Paulo Roberto de Almeida

Revista da Rio Bravo Investimentos, 15/07/2025; link: https://www.riobravo.com.br/a-caminho-de-uma-nova-conflagracao-mundial/ 

Não se tem ainda uma visão clara de como poderão evoluir as relações internacionais no plano dos fatores essenciais de poder, uma vez que estamos contemplando uma possível nova bipolaridade em fase de construção, já chamada de “segunda Guerra Fria”. A situação atual é dominada pela guerra de agressão da Rússia contra a Ucrânia, adicionalmente pela guerra entre o Hamas e Israel, que alterou o equilíbrio geopolítico no Oriente Médio, com o envolvimento do Irã, fornecendo armas a seus principais aliados naquele teatro de operações. Uma nova corrida armamentista entre as grandes potências deve se instalar no presente momento e pelo futuro previsível, levando o mundo a embarcar numa acumulação inútil de novas armas, sobrecarregando orçamentos já estrangulados pela demografia declinante e por gastos crescentes em saúde e aposentadorias.

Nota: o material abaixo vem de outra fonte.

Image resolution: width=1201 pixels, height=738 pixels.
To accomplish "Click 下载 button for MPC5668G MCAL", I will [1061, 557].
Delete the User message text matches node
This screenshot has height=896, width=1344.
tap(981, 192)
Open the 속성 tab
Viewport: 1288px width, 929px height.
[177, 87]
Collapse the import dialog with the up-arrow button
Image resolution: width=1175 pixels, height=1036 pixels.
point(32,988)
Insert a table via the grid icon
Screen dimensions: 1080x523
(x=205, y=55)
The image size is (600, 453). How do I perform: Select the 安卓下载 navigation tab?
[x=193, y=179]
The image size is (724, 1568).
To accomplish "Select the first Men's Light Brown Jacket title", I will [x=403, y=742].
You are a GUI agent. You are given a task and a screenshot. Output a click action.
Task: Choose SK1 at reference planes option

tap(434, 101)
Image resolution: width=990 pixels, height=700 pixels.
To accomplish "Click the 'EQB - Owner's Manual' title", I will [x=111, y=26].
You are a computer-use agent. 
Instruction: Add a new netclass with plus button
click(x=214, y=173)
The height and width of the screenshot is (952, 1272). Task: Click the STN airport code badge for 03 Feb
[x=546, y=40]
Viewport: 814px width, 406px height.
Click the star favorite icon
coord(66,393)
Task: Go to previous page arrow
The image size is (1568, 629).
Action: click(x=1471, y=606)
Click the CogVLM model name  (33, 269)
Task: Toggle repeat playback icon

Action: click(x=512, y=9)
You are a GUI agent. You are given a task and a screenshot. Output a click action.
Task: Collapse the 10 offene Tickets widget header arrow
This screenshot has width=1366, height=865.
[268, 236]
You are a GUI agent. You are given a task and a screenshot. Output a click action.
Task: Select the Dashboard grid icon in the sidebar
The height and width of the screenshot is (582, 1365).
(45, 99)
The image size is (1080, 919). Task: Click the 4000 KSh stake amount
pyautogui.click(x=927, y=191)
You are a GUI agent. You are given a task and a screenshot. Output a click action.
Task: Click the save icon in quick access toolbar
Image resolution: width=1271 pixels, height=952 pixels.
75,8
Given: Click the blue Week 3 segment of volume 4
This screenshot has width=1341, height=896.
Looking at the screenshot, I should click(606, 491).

A estrutura das relações internacionais contemporâneas, em especial na área econômica, pode estar sendo transformada, em função desta segunda Guerra Fria e das políticas nacionais das principais economias planetárias. Não cabe supor que a globalização venha a retroceder dramaticamente, nos anos à frente, mas é muito provável que ocorram mudanças nas configurações assumidas pelas cadeias de valor – a base da globalização econômica – e na forma de trabalho e nos respectivos mandatos assumidos pelas agências mais importantes do multilateralismo contemporâneo – a base da globalização política. 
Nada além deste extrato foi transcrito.